--- SELECTION ---
Revenue recognition for other sales arrangements, such as sales for components, and service sales will remain materially consistent.

 

Contract assets represent revenues recognized in excess of amounts billed on contracts in progress. Contract liabilities represent billings in excess of revenues recognized on contracts in progress. Assets and liabilities related to long-term contracts are included in current assets and current liabilities in the accompanying condensed consolidated balance sheets, as they will be liquidated in the normal course of the contract completion.

 

The contract asset for the six months ended June 30, 2024 and the year ended December 31, 2023, was $476,906 and $445,102, respectively. The contract liability for the six months ended June 30, 2024, and the year ended December 31, 2023, was $1,619,759 and $1,346,366, respectively.

 

8. Financial Assets

  

Fair value investment in Securities

 

On May 15, 2018, the Company received 4,000 shares of WTII Series C convertible preferred stock for the use of OriginClear, Inc.’s technology associated with their proprietary electro water separation system. Each share of Series C convertible preferred stock is convertible into 1,000 shares of WTII common stock. The stock was valued at fair market value of $0.0075 per share, totaling $30,000 on the date of issuance. The Company analyzed the licensing agreement using ASU 606 to determine the timing of revenue recognition. The licensing of intellectual property (IP) is distinct from the non-license goods or services and has significant standalone functionality that provides a benefit or value. This functionality does not change during the license period due to the licensor’s activities. Because the significant standalone functionality was delivered immediately, the revenue was recognized in the condensed consolidated financial statements as of June 30, 2018. As of June 30, 2024, the fair value of the preferred shares was $3,200, with no loss in fair value.

 

On November 12, 2021, the Company served a conversion notice to WTII and was issued an aggregate of 45,208,649 shares of WTII common stock. As of June 30, 2024, the investment in securities was recorded at fair value in the amount of $36,167.

   

9. Loans Payable

 

Secured Loans Payable

 

In 2018, the Company entered into short-term loans with various lenders for capital expansion, secured by the Company’s assets, in the amount of $1,749,970, which included finance cost of $624,810. The finance costs were amortized over the terms of the loans, which had various maturity dates ranging from October 2018 through February 2019. As of December 31, 2020, the finance cost was fully amortized. The term of the loans ranged from two months to six months. The net balance as of June 30, 2024 was $0.

--- SOURCE MATERIAL ---
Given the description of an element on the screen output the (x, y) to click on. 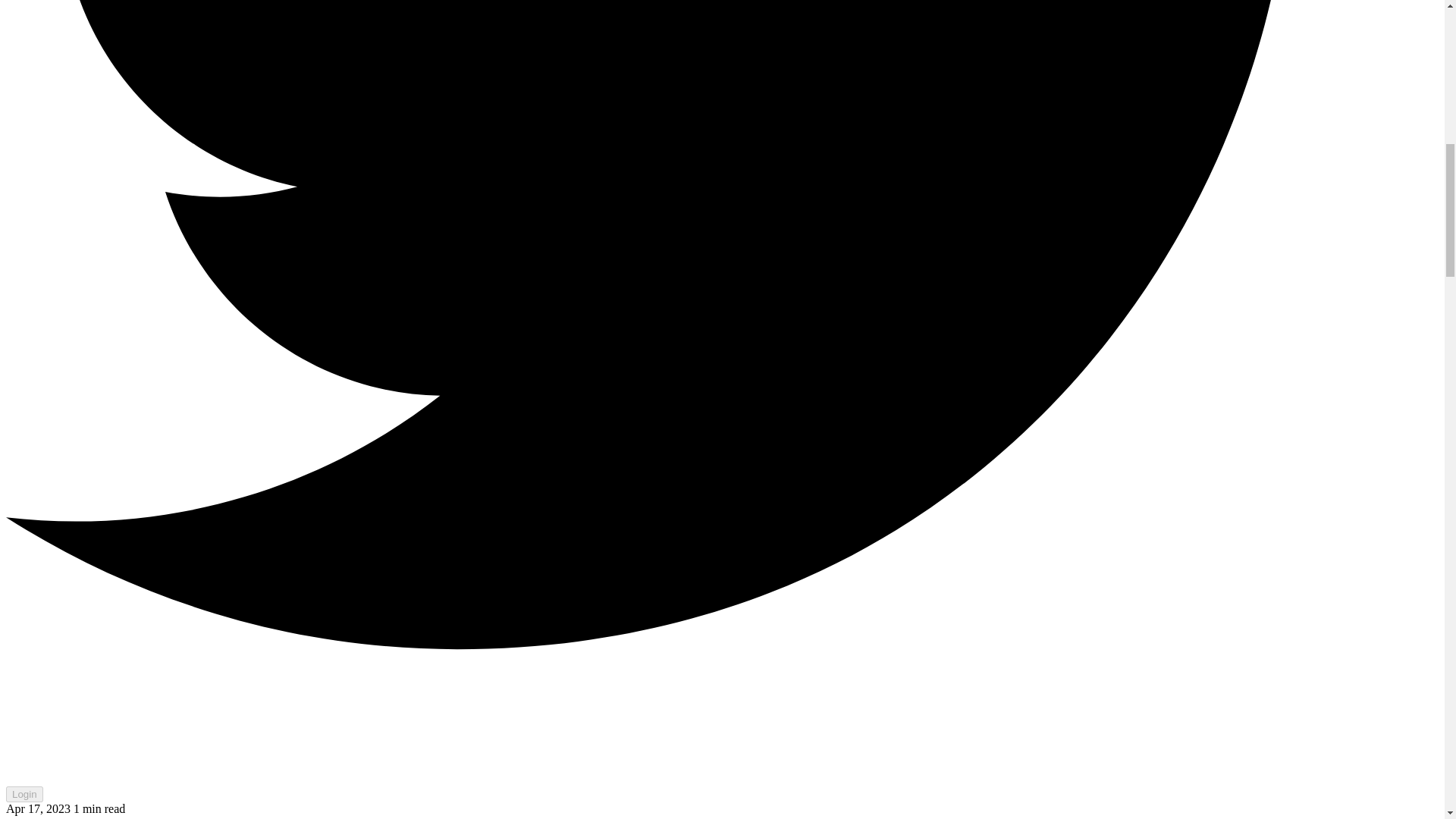
Login (24, 794)
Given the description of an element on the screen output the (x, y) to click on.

--- TASK SET ---
1. Please check three statements against the financial notes excerpt, ignoring the data. Mark each yes or no and quote the words from the excerpt that decide it. (a) The contract liability for the six months ended June 30, 2024 was $1,619,759. (b) Each share of WTII Series C convertible preferred stock converts into 100 shares of WTII common stock. (c) The secured short-term loans had terms ranging from two months to six months.
2. Carry the financial notes excerpt forward from its final sentence, keeping its style and structure.

--- THE RESULTS ---
1.
(a) Yes: "The contract liability for the six months ended June 30, 2024, and the year ended December 31, 2023, was $1,619,759 and $1,346,366, respectively."
(b) No: "Each share of Series C convertible preferred stock is convertible into 1,000 shares of WTII common stock."
(c) Yes: "The term of the loans ranged from two months to six months."

2.
 

On December 6, 2023, the Company entered into short-term loan arrangement with a lender, secured by the Company’s assets, in the amount of $149,900, which included finance cost of $59,900. These finance costs were expensed upon initiation of the loan, resulting in a net amount of $90,000 received by the Company. The loan was fully paid off during the six months ended June 30, 2024 and as of June 30, 2024, the balance outstanding is $0.  

 

Settlement of Liability with C6 Capital LLC

 

On March 12, 2021, the Company, through it’s subsidiary PWT entered into a settlement agreement with C6 Capital LLC to resolve a dispute regarding merchant cash agreement. As part of the settlement, C6 Capital vacated the judgment against the company, released all encumbrances, and the Company was released from any further amounts owed to C6 Capital.

 

As a result, the Company recognized a gain of $30,646 during the six months ended June 30,2024, related to the write-off of the remaining liability attributed to C6 Capital. This gain is reflected in the consolidated statement of cash flows, Gain on the extinguishment of debt.

 

Small Business Administration Loan

 

On June 12, 2020, the Company received an Economic Injury Disaster Loan (the “EIDL”) in the amount of $150,000. Following the deferral period for the EIDL, the Company started to repay the principal amount, with interest, on a monthly basis. As of June 30, 2024, the remaining balance on the EIDL was $145,890.

   

Receivables Financing Agreement

 

On May 13, 2024, the Company entered into a Future Receivables Agreement with Lee Advance LLC. Under this agreement, the Company received $150,000 in exchange for selling 11% of its future receivables until a total of $225,000 is repaid. The agreement grants Lee Advance LLC a security interest in all of the Company’s assets, including accounts, equipment and inventory. The origination fee for this agreement was $15,000 and the payments are made weekly, based on a specified percentage of daily receipts. As of June 30, 2024, the balance outstanding under this arrangement is $145,250.

 

In addition to the origination fee, the financing arrangement includes an additional $75,000 recognized as debt discount. This $90,000 is recognized as an interest expense and amortized over the term of the agreement. This amortization is reflected in the consolidated statement of cash flows under Debt discount recognized as interest expense.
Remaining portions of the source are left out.